Exercise objective → Each entry has to be given again in its exact wording, and no picture may appear in the result.

Provided information →

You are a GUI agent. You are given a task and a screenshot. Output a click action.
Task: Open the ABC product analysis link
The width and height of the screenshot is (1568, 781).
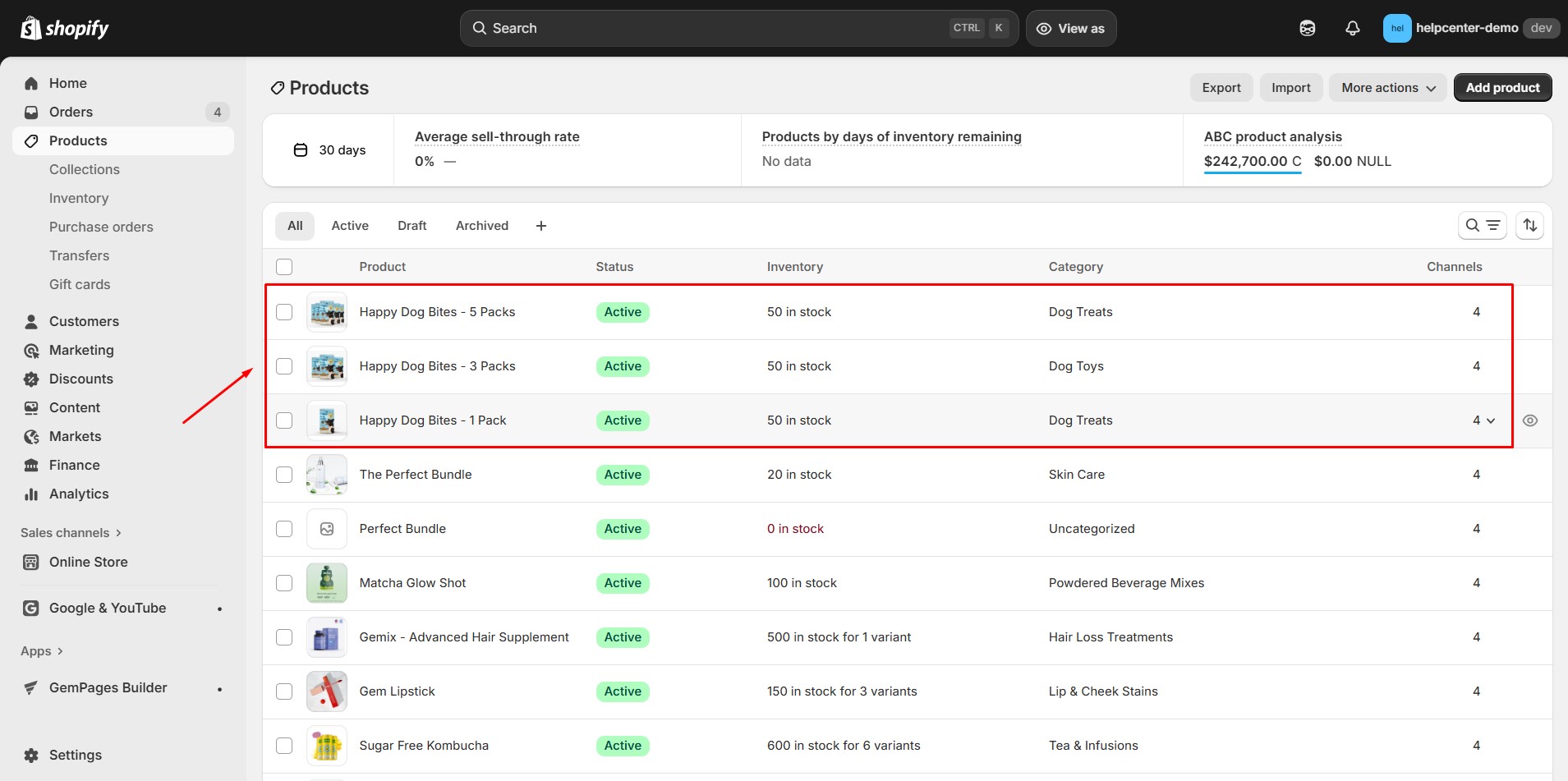1272,136
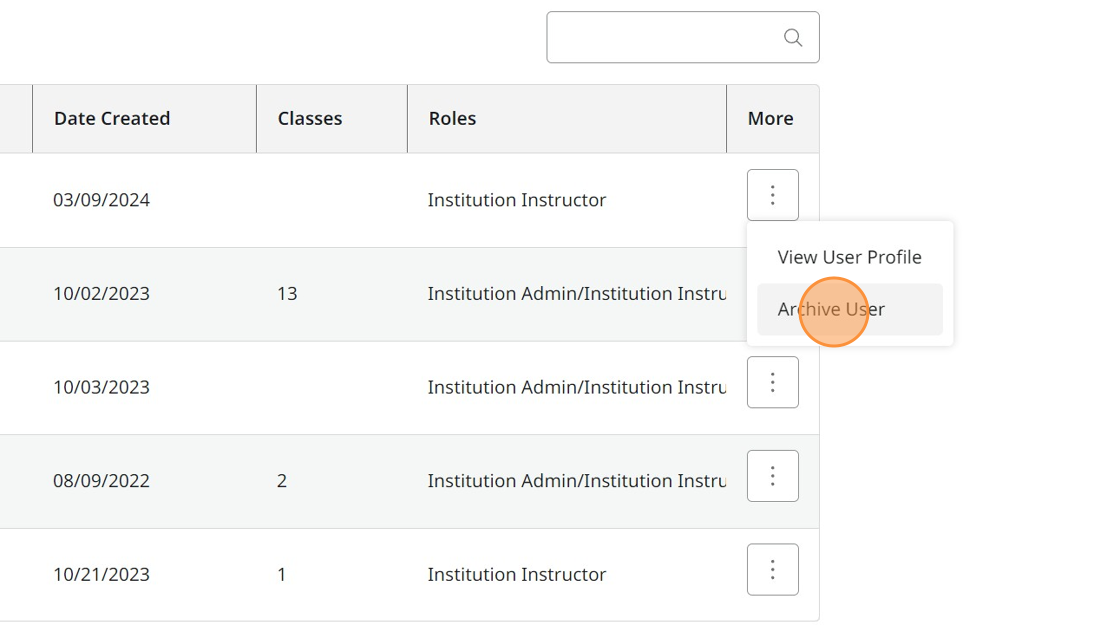This screenshot has width=1120, height=625.
Task: Select View User Profile from menu
Action: (x=849, y=257)
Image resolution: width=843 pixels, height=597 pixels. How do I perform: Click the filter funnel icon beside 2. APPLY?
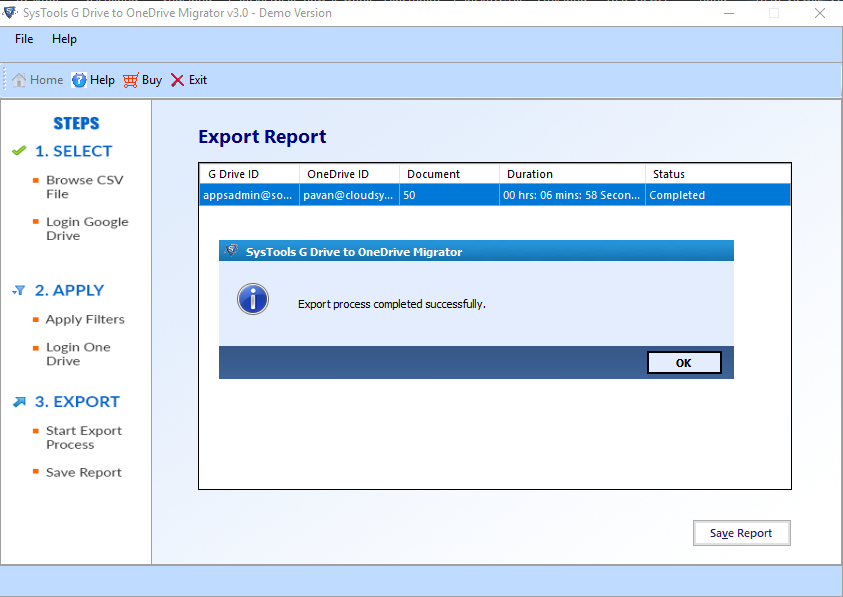point(19,290)
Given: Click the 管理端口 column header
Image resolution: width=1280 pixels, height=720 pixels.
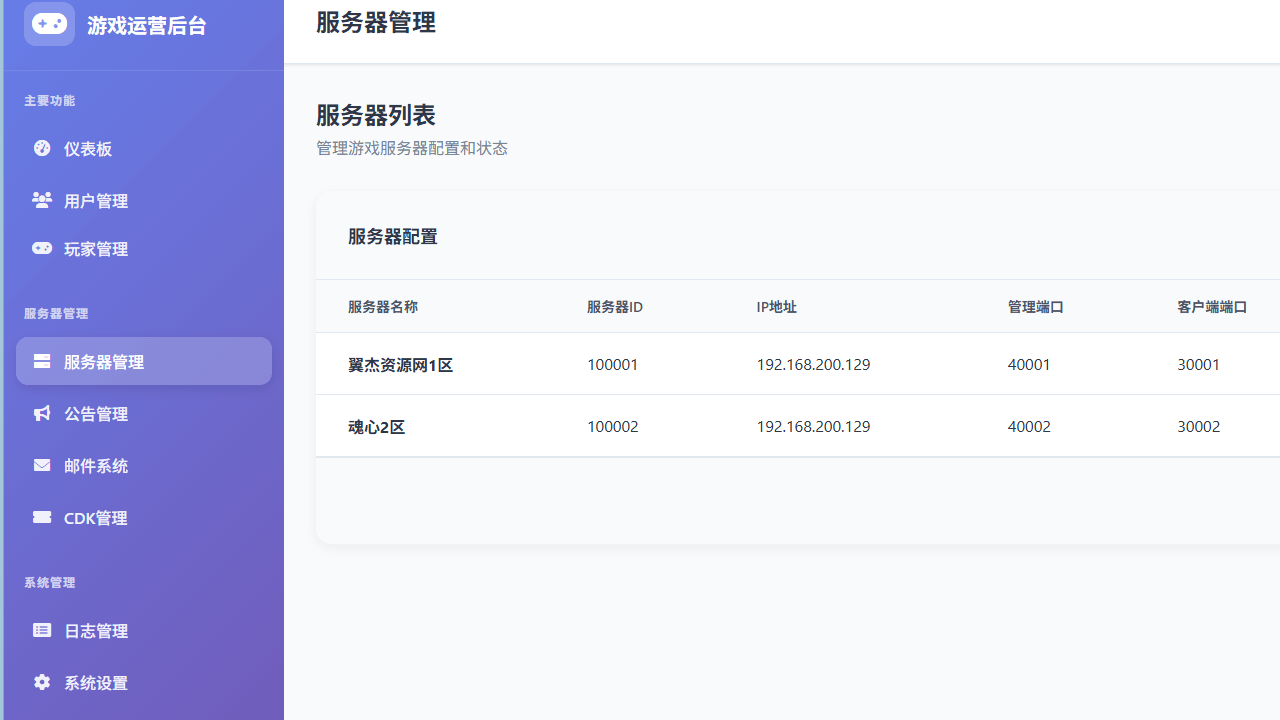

Exercise solution →
You are a GUI agent. You are given a task and a screenshot. Output a click action.
Task: Open the ABC product analysis link
The width and height of the screenshot is (1568, 781).
1272,136
This screenshot has width=1120, height=625.
Task: Select View User Profile from menu
Action: (x=849, y=257)
Image resolution: width=843 pixels, height=597 pixels. How do I perform: Click the filter funnel icon beside 2. APPLY?
point(19,290)
Given: Click the 管理端口 column header
Image resolution: width=1280 pixels, height=720 pixels.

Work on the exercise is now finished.